> **Consigne A**
Dans les enregistrements, mettez sous forme de liste numérotée les lignes qui commencent à celle contenant "You are a computer-use" et se terminent à celle contenant "(x=1886, y=845)", ces deux lignes comprises. Omettez les lignes vides et laissez les images de côté.

> **Texte fourni**
Prolongez les Journées du patrimoine 2020, qui se sont tenues ce week-end sur le thème de la verticalité, avec un article consacré à une tour qui a tout d’une grande, mais dont on parle peu: le plus petit gratte-ciel de Suisse érigé à Fribourg. Vous pouvez retrouver l’ensemble de cette série en cliquant ici.
Droit vers le ciel, c’est la
direction originelle de Fribourg. L’historien de l’art Marcel Strub l’avait
noté : « Un tel lieu devait voir fleurir avec
bonheur un style aussi vertical (…) que le gothique », et de fait la ville grandit en se
hérissant de tour et de clochers jusqu’à ressembler, selon le même auteur, à
« un carré de pertuisaniers ». Certes, de nouveaux quartiers vinrent
s’étager au-dessus du bourg primitif, mais dans le regard des visiteurs comme
dans l’esprit des habitants la cité culminait avec la tour de Saint-Nicolas.
Viser plus haut ? Quasiment un blasphème.

> **Consigne B**
D'après le texte sur Fribourg, quelle tour marquait le point culminant de la cité aux yeux des visiteurs comme des habitants ?

> **Données fournies**
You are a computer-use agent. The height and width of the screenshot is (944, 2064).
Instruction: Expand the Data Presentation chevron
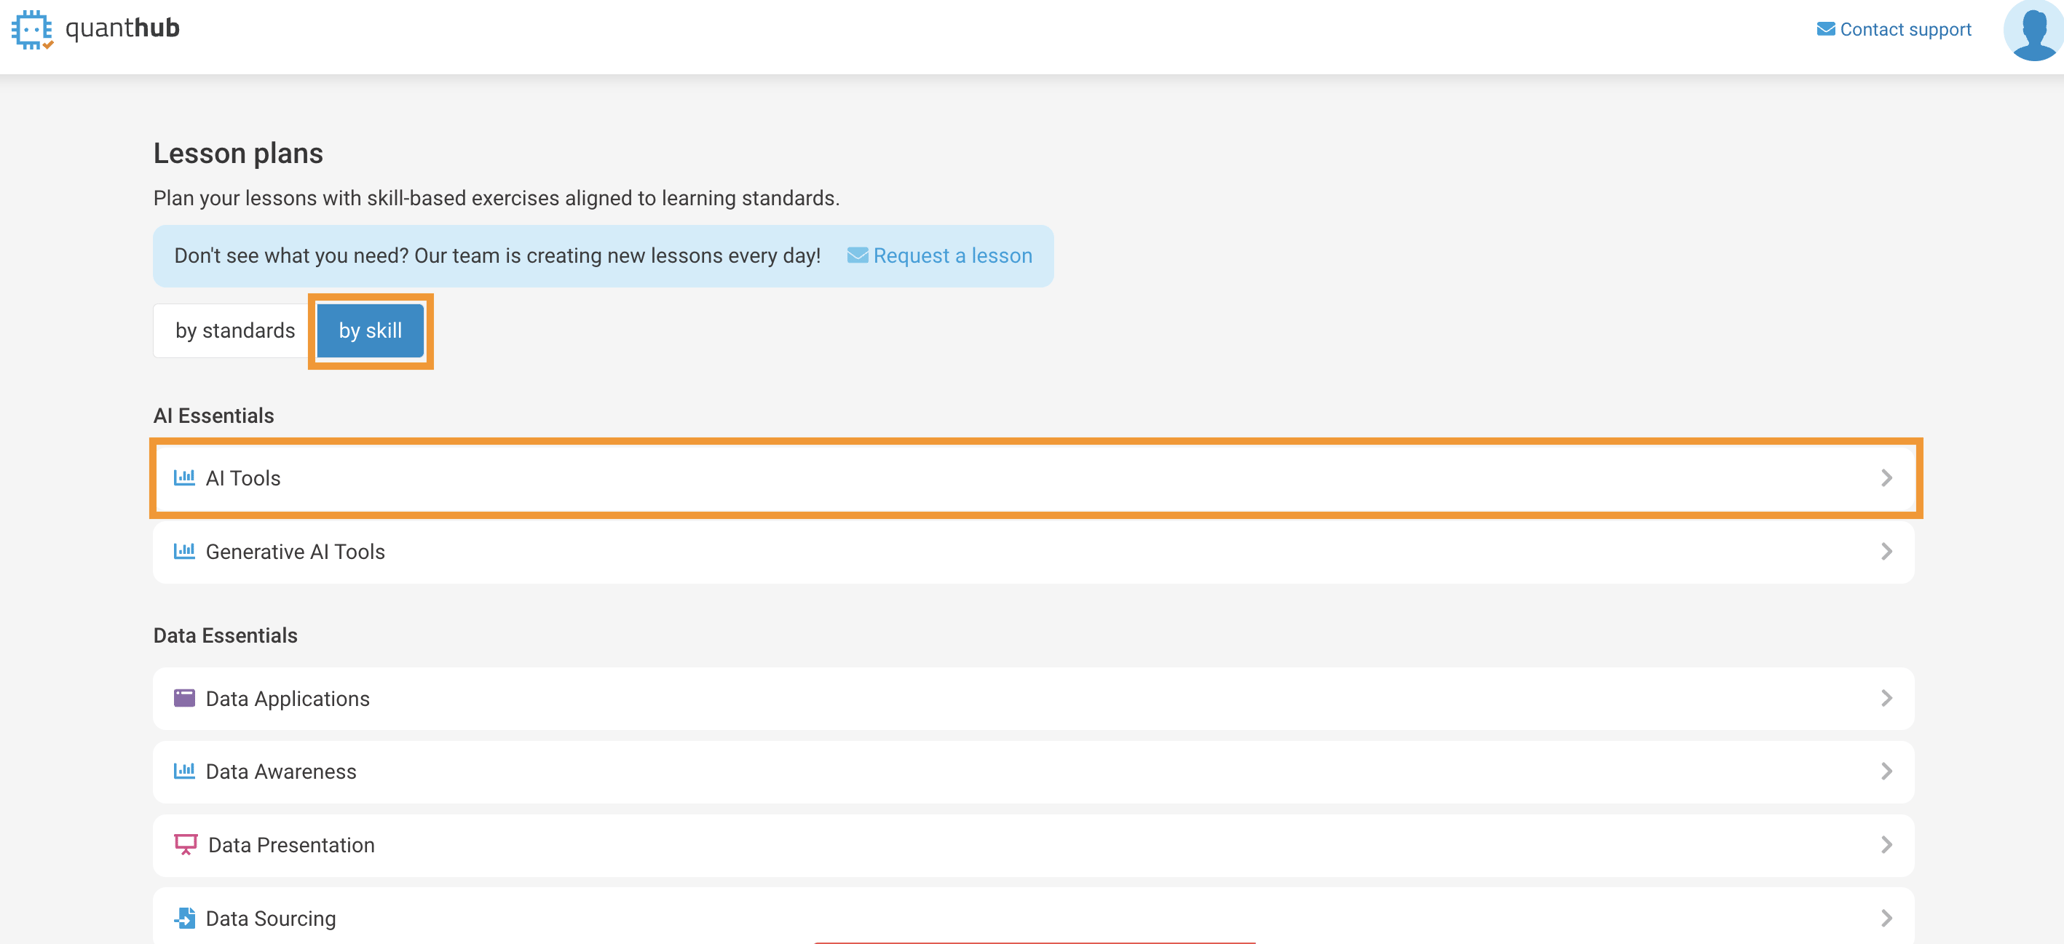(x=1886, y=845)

--

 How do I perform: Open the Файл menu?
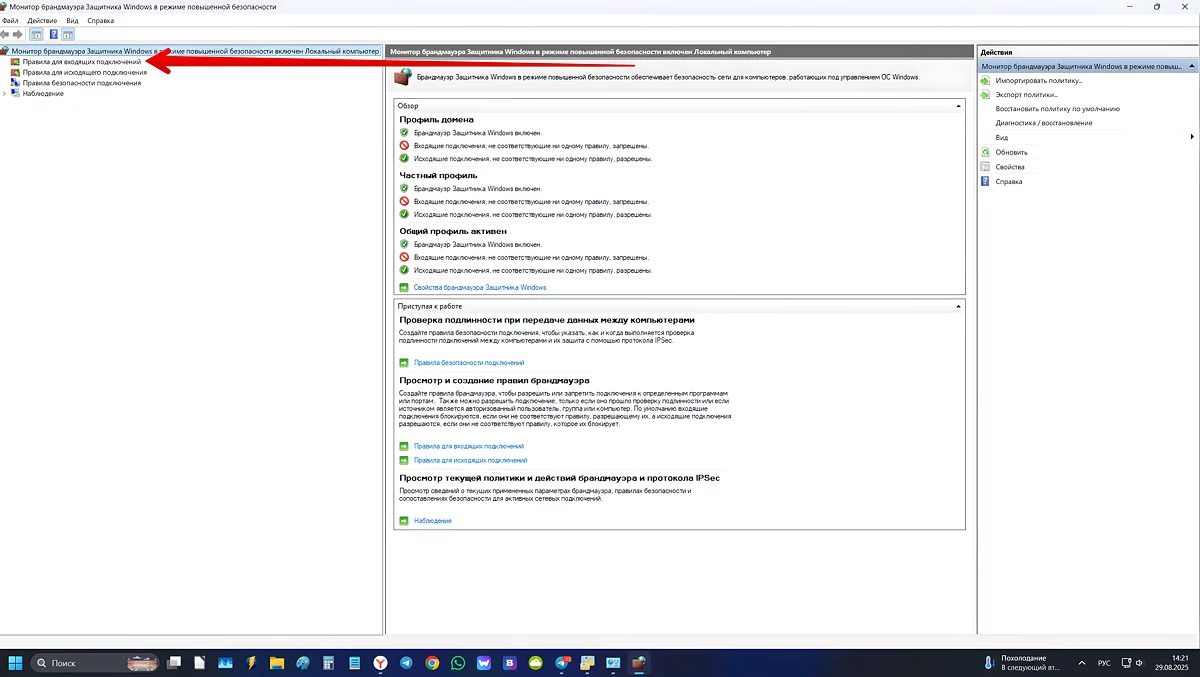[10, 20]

> **Résultat A**
1. You are a computer-use agent. The height and width of the screenshot is (944, 2064).
2. Instruction: Expand the Data Presentation chevron
3. (x=1886, y=845)

> **Résultat B**
La tour de Saint-Nicolas.